Sponsored By
Benjamin Gifford

August 11, 2014

5 Min Read

It’s loud, confusing, it shows snippets of the game, it doesn’t tell the story of WHY you’re putting it to the Kickstarter community! There’s no call to action, no drive, no personal story on the video that explains who you are, why you want to do this, what challenges you’ve faced. Sound familiar? Welcome to yet another failed Kickstarter project and a video that makes you wince or leave you confused.

Your video is the most important component for your project, it’s where your backers and potential backers will gravitate towards first to understand. Do take the time to source as best as you can quality audio recording and video recording technology and edit, edit, edit. Don’t be in a rush on the key selling point on your project and what others will use as they share your project with their networks. I’d suggest talking to other devs and students at your local IGDA chapter and see what resources they might be able to offer you in order to make your video the best quality you can. I also suggest that you practice in front of a few different people on what you’re going to say in your video and use storyboards to plan it out. Again, the time you take to invest in your video will assist in showing your uniqueness and professionalism and don’t forget it’s how backers will begin to form their opinion and possible friendship in believing in your dreams.

Begin your video on a personal note, introducing yourself (be original though, there are thousands of unsuccessful projects that begin with “Hello Kickstarter” so why not set the very first impression people will get from you and your project by linking your professionalism, personality and project together?).

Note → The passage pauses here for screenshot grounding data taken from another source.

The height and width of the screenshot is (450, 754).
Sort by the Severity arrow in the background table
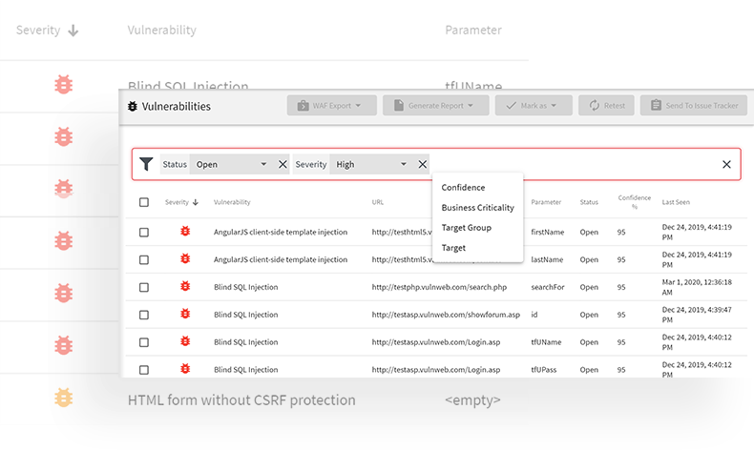tap(73, 31)
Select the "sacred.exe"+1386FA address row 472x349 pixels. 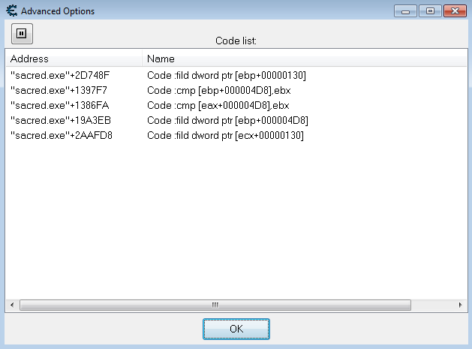point(60,105)
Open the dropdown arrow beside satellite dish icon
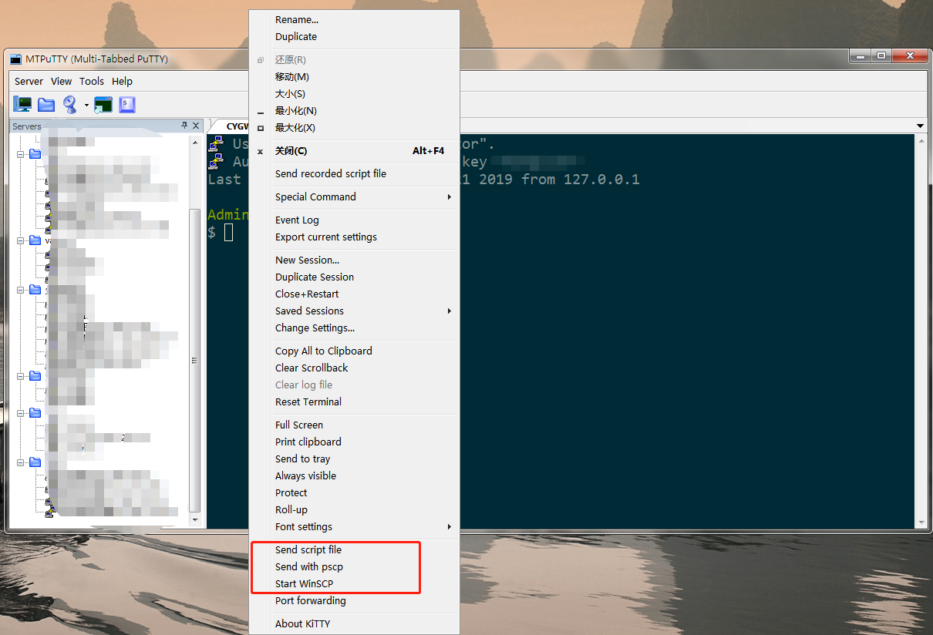 86,106
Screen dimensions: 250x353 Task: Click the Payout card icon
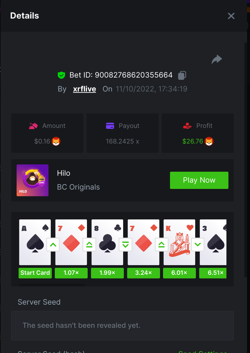click(110, 126)
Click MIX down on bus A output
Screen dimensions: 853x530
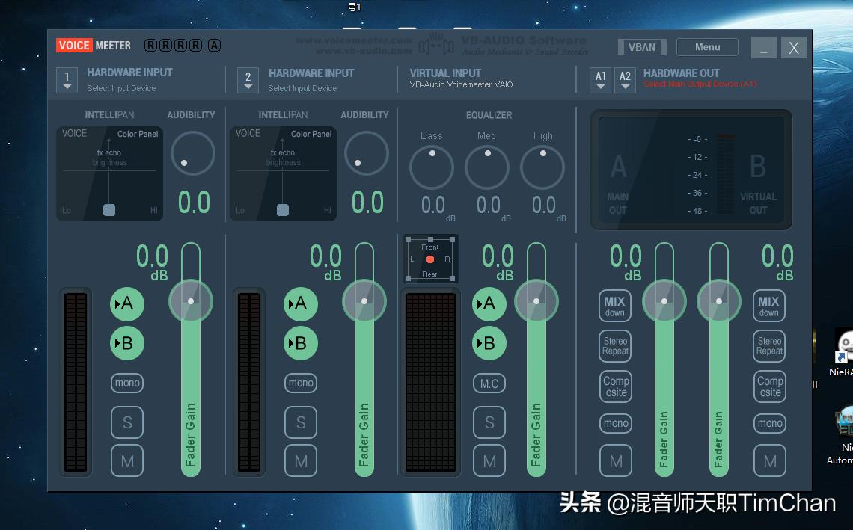pyautogui.click(x=615, y=303)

This allows us viewers to begin building a personal connection to the project. This should be reinforced shortly after when you introduce the entire team behind the project. You should summarise the project early within the first 20 seconds of the video; clearly and concisely explain what your project is about.

The bulk of your video ought to be focused on clear communication of all the top level differentiators that make your game unique and special, or in other words, deserving to be funded. If you can share and make Kickstarters understand why having this project successfully funded out of the many others, you’ll be doing well. Don’t forget to talk through the different reward tiers briefly (don’t go through them all) and if you have an early bird reward I’d make sure to mention it to build up momentum. Also if you have it, take ten or so seconds with a series of screenshots/images/animations with a flyby on any press or others who have written about your project.

Wrap it up with a clear understanding of what stage of development your project is at and what exactly you need from us Kickstarters to help bring your project to reality. At the end, tell your story and invite Kickstarters to become part of your success story’s triumphant conclusion (make it a specific call to action as best as you can). Setting clear calls to action (click to back, don’t forget to click Tweet and Share) and perhaps following your studio/self on Twitter too).

And in the end? Make sure to thank us.

Remember that the video, while one of the most important tools on seeing your Kickstarter has the best chance at succeeding, is not the only tool you ought to use. I’ll chat later on about other Kickstarter tips.